The woman had never helped herself to so much as a paper clip from the office, but when she visited Petrified Forest National Park in Arizona it was as if she had had a character transplant.
A sign explained that, over the years, so many people had picked up chunks of the petrified wood scattered across the terrain that anything smaller than the gigantic logs on the desert floor could soon be gone, and it admonished visitors to therefore refrain from this illegal act.
The woman's reaction? She told her boyfriend they had better pick up some pieces this very visit or there wouldn't be any left.
This reaction stunned her boyfriend, but it shouldn't have. In study after study, social psychologists have shown that it is the group with which a person identifies, not individual personality, that often determines behavior, says Robert Cialdini of Arizona State University, who describes this incident in one of his studies. The upright woman inferred, correctly, that pocketing bits of petrified wood was normal behavior for visitors to the forest, and wanted to conform to the group norm.
Superficially, this is just peer pressure writ large. But as scientists are learning, the groups with which people identify are fungible (the woman never thought of herself as a member of the "Petrified Forest visitors" group). To understand why people do as they do, you need to look at the group with which they identify at the time.
That realization is shaping scientists' understanding of suicide bombers, whose numbers have soared. Who are they? Not the cowardly psychopaths or sociopaths you might expect. "There is little to no evidence that they are mentally unbalanced," says Todd Stewart, a retired Air Force general who now directs the Program for International and Homeland Security at Ohio State University. From the Sept. 11 attackers to Palestinian suicide bombers to al Qaeda terrorists, they are educated, fairly well off and "not necessarily from fanatically religious families," he says.

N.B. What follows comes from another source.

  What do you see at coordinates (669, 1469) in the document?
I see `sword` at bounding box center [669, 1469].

This alarmingly normal profile is why the National Science Foundation gave anthropologist Scott Atran, a research director at the National Center for Scientific Research, Paris, emergency funding to study groups that sponsor suicide attacks. He just spent three weeks in Gaza and the West Bank, where he spoke to counterterrorism strategists, fugitive Hamas leaders, would-be suicide bombers and families of "martyrs."

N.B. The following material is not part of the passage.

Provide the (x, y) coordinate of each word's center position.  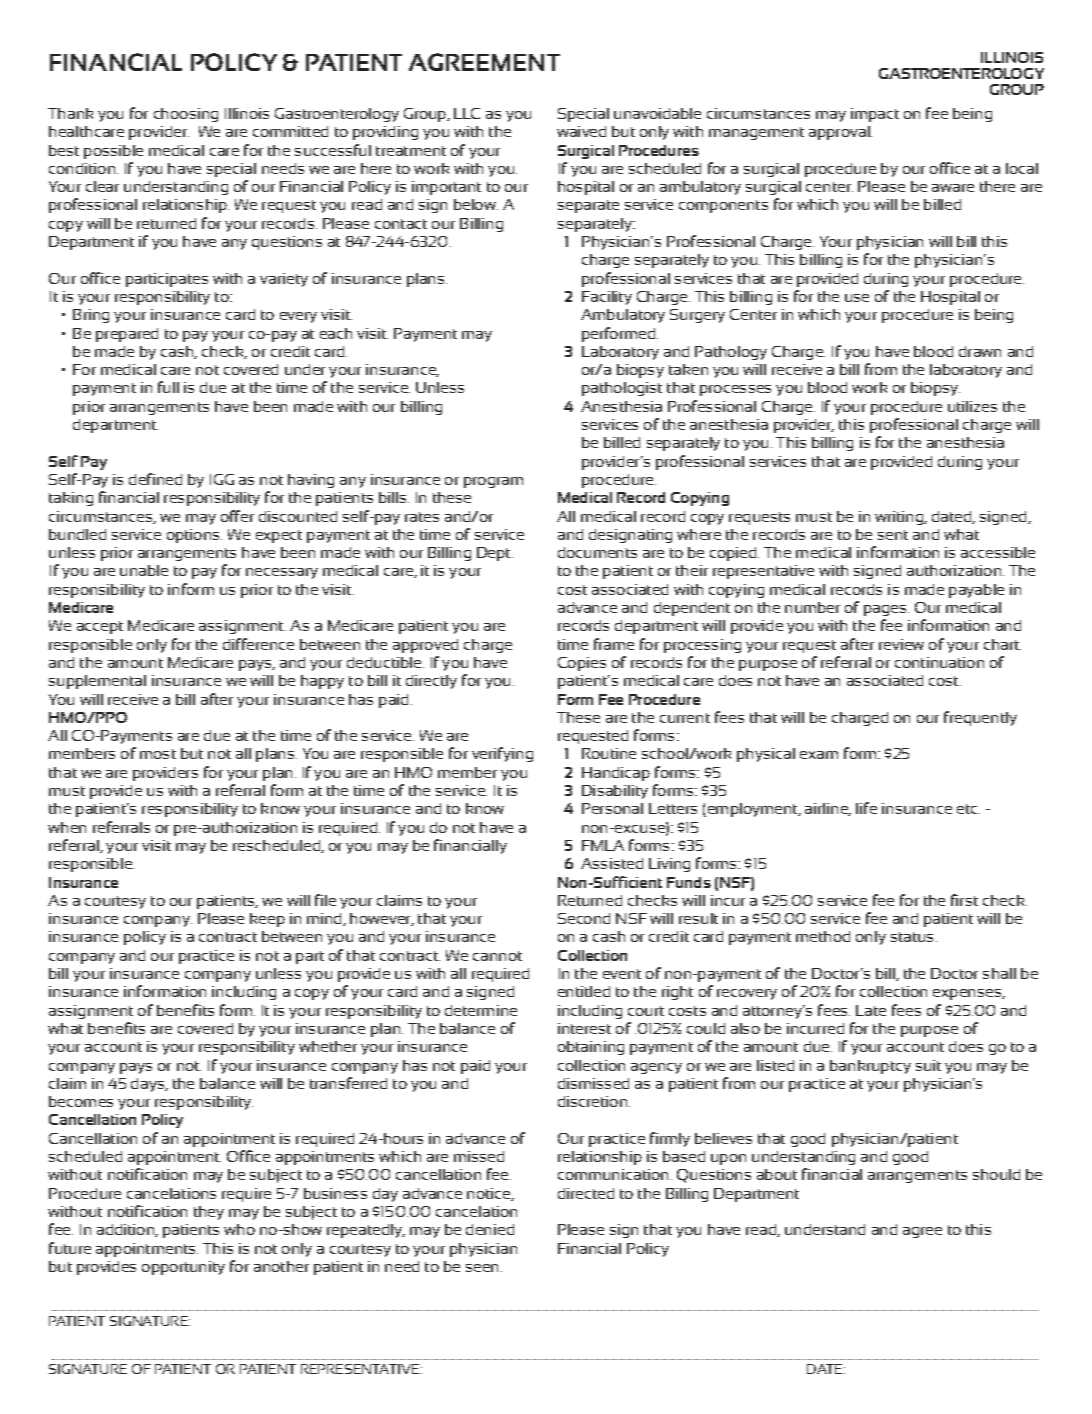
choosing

"None of the supporters of suicide terrorism I interviewed, especially at al-Najah University, were poor, uneducated, socially estranged or psychologically deranged," says Prof. Atran. "They are idealistic and compassionate, and think they can change the world. That makes the whole thing more frightening than if they were just crazies off the street." In a study of al Qaeda recruits, forensic psychiatrist Marc Sageman of the University of Pennsylvania finds a similar pattern: Many attended college and are economically better off than most Palestinians or European Muslims, and they are often "the elite of their countries," he says.
But suicide terrorists are not rational in the way science understands the term. They do not weigh risks and benefits or winning and losing strategies. For the suicide bomber, says Prof. Atran, " 'sacred values' and fervor trump rational interest." For instance, when he asked young Hamas supporters whether a martyr is "more deserving" if he kills 10 of the enemy or 100, all responded that it would not matter if the martyr killed no one but himself. He also asked, if your father were dying and your mother asked you to delay your suicide operation, would you? All answered that "duty to God" cannot be delayed for even a minute.
Yet When Prof. Atran got aspiring martyrs alone, "there was a lot more nuance, flexibility and doubt," he says. "They're not so sure anymore, whereas in the group they're convinced of what they're saying."
That's why insights into suicide attackers will have to come from understanding group dynamics, not individual psychology, says Gen. Stewart. "Group norms are more important than individual traits" in creating a suicide bomber, he says. Terrorist leaders make recruits view the group -- terrorist cell or larger society -- as a pseudofamily for whom they will give their life. That manipulation can trump individual personality to produce horrific behavior in ordinary people.
Psychology experiments show how disturbingly easy it is to manipulate people into committing atrocities. The key is to inculcate a sense of belonging and hence obligation to a group. In the controversial "Stanford Prison Experiment" in 1971, for instance, 24 normal college-age men were assigned to be guards or prisoners. The "guards" quickly became sadistic, engaging in what Stanford University psychologist Philip Zimbardo called "pornographic and degrading abuse of the prisoners," presaging the behavior of American troops at Abu Ghraib prison.
We won't prevent suicide attacks by trying to profile terrorists; they're not different enough from everyone else. The best hope, says Gen. Stewart, may be to understand how terrorist groups "socialize" recruits and exploit their desire for status and belonging -- and then to offer these young people an alternative. The group a person identifies with, as the woman at Petrified Forest showed, is not set in stone.